Menurut Carlo, pemerintah telah melakukan berbagai upaya untuk menangani persoalan pengungsi.
Hal itu disampaikannya dalam Rapat Koordinasi Nasional (Rakornas) tentang Impelementasi Peraturan Presiden Nomor 125 Tahun 2016 Tentang Penanganan Pengungsi Dari Luar Negeri, di Bali, 4 April 2018.
"Berbagai upaya telah dilakukan Pemerintah Indonesia dalam penanganan pengungsi dari luar negeri, antara lain melalui pembentukan desk penanganan pengungsi dari luar negeri dan penyelundupan manusia oleh Kemenko Polhukam," ujar Carlo seperti dikutip dari siaran pers Kemenko Polhulkam, Rabu (4/4/2018).
Selain itu, lanjut Carlo, pemerintah telah menerbitkan Perpres No. 125/2016 dan melakukan pemantapan koordinasi dengan Kementerian/Lembaga dan Instansi terkait di daerah.
Menurut Carlo, peran serta pemerintah daerah merupakan kunci dalam penanganan pengungsi dari luar negeri sebagaimana diatur dalam Perpres No. 125/2016.

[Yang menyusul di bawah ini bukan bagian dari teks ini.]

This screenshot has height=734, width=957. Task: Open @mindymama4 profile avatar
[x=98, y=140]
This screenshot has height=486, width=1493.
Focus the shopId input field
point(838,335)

Terkait pengawasan para pengungsi dan pencari suaka di tempat penampungan sementara, pemerintah daerah perlu menyusun aturan atau tata tertib bersama Rumah Detensi Imigrasi (Rudenim) dengan menyesuaikan adat istiadat dan kearifan lokal setempat.
"Dalam Perpres dijelaskan bahwa pemerintah daerah kabupaten/kota perlu menyediakan tempat penampungan sementara pengungsi dari luar negeri dengan memperhatikan kondisi, fasilitas serta kriteria sesuai amanat Perpres tersebut,” kata Carlo.

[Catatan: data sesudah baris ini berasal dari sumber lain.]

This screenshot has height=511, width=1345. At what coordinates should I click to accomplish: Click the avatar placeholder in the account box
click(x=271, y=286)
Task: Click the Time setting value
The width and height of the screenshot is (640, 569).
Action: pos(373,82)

Isu pengungsi dan pencari suaka telah menjadi salah satu isu yang paling banyak mendapatkan perhatian baik dari dalam negeri maupun internasional.
Berdasarkan data dari United Nation High Commissioner for Refugees (UNHCR), jumlah pengungsi dan pencari suaka dalam beberapa tahun belakangan terus mengalami peningkatan dan tercatat ada lebih dari 22 juta pengungsi dan pencari suaka di tingkat global.

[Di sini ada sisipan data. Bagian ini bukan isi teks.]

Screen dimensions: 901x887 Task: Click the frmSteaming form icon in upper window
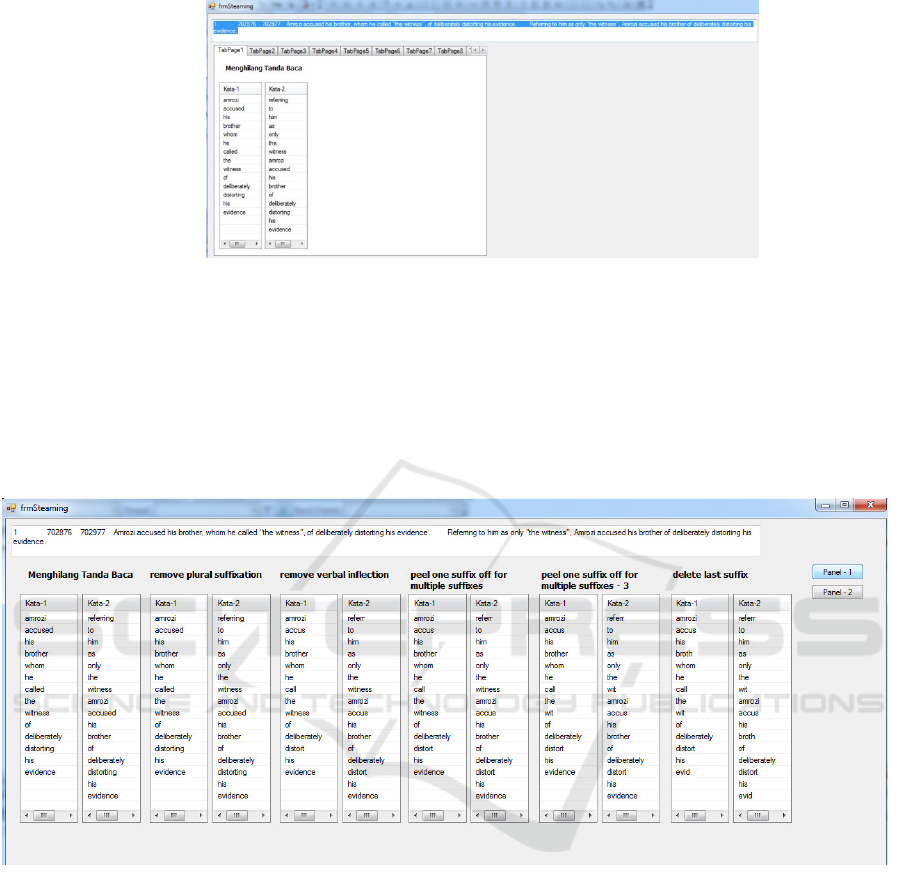click(x=212, y=5)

Sebagian besar pengungsi dan pencari suaka berada di negara-negara berkembang seperti Turki, Pakistan, Libanon, Thailand, Malaysia, dan Indonesia.
Jumlah pengungsi dan pencari suaka di Turki sendiri mencapai angka 2,9 juta orang dan 1,4 juta orang di Pakistan.
Sedangkan di Libanon tercatat ada sekitar 1 juta orang pengungsi dan pencari suaka dan masing-masing sekitar 100 ribu orang berada di Thailand dan Malaysia.
Di Indonesia tercatat ada 13.840 jiwa yang terdiri dari 9.795 pengungsi dan 4.045 pencari suaka.
"Dilihat dari jumlah tersebut memanglah tidak terlalu besar, namun perlu kita waspadai dampak negatif yang mungkin terjadi baik dari aspek ideologi, politik, sosial budaya, hukum, dan keamanan,” kata Carlo.
“UNHCR, salah satu badan PBB yang berurusan langsung dengan isu penanganan pengungsi mencatat bahwa dalam beberapa tahun terakhir, krisis pengungsi telah menjadi krisis pengungsi terparah sejak Perang Dunia ke dua,” lanjut dia.